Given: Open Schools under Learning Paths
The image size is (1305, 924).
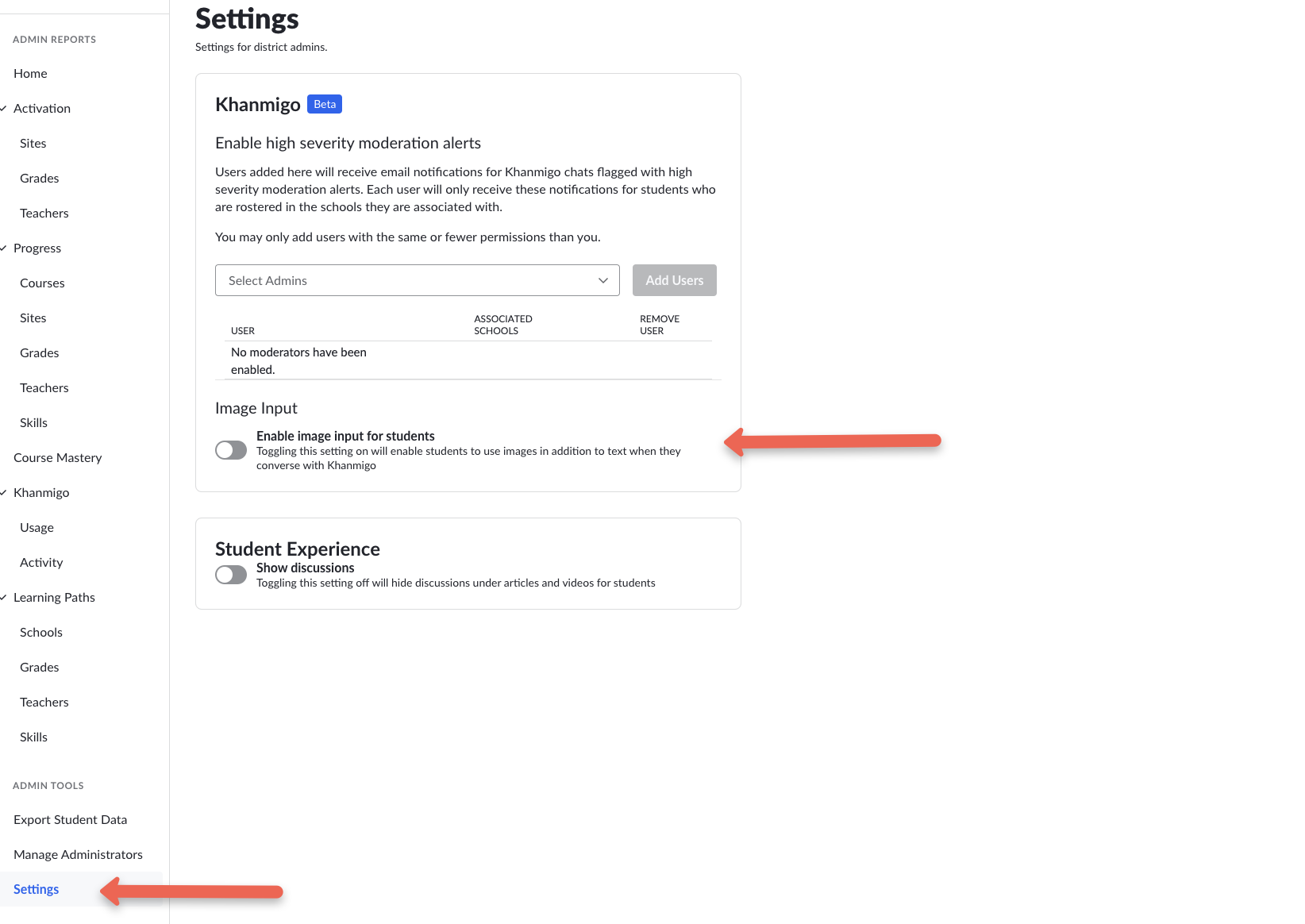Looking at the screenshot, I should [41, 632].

==

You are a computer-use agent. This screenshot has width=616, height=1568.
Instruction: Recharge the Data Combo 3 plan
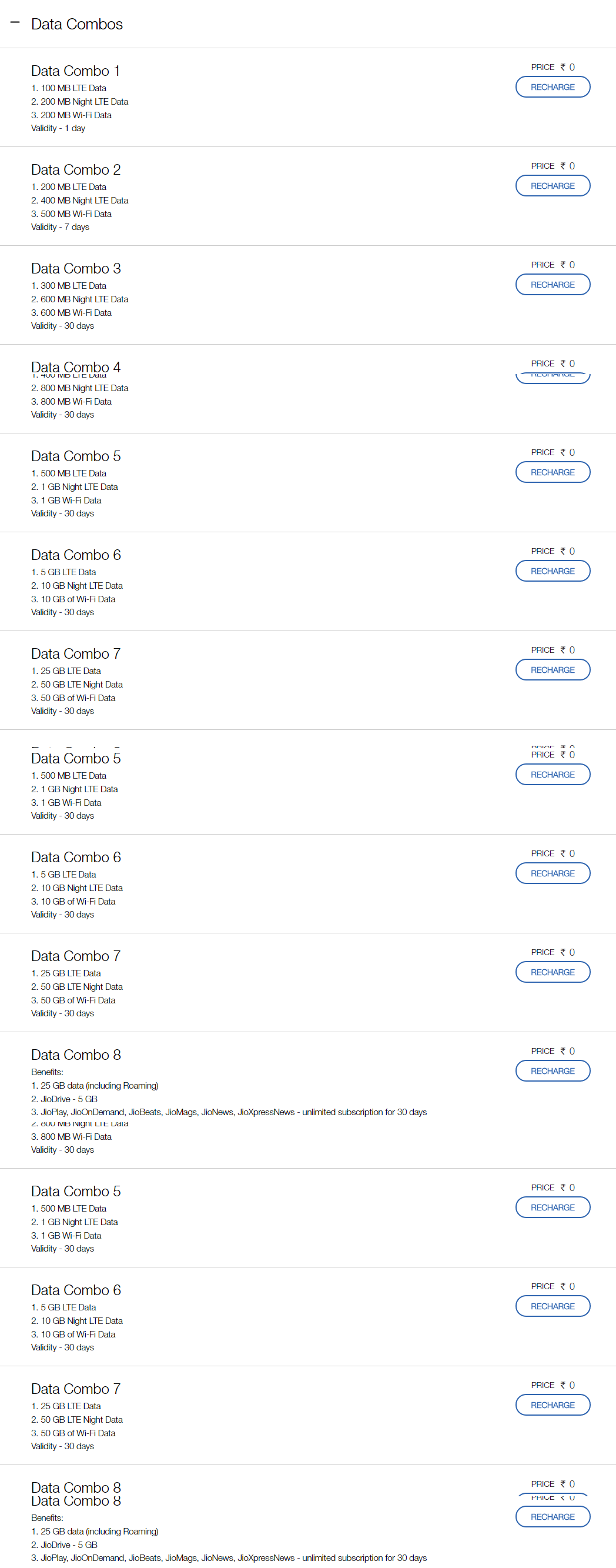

_Work instruction_
Within the material above, copy exactly the lines from the line that holds "You are a computer-use" up to and including the line that holds "Instruction: Recharge the Data Combo 3 plan".

_Answer to this exercise_
You are a computer-use agent. This screenshot has width=616, height=1568.
Instruction: Recharge the Data Combo 3 plan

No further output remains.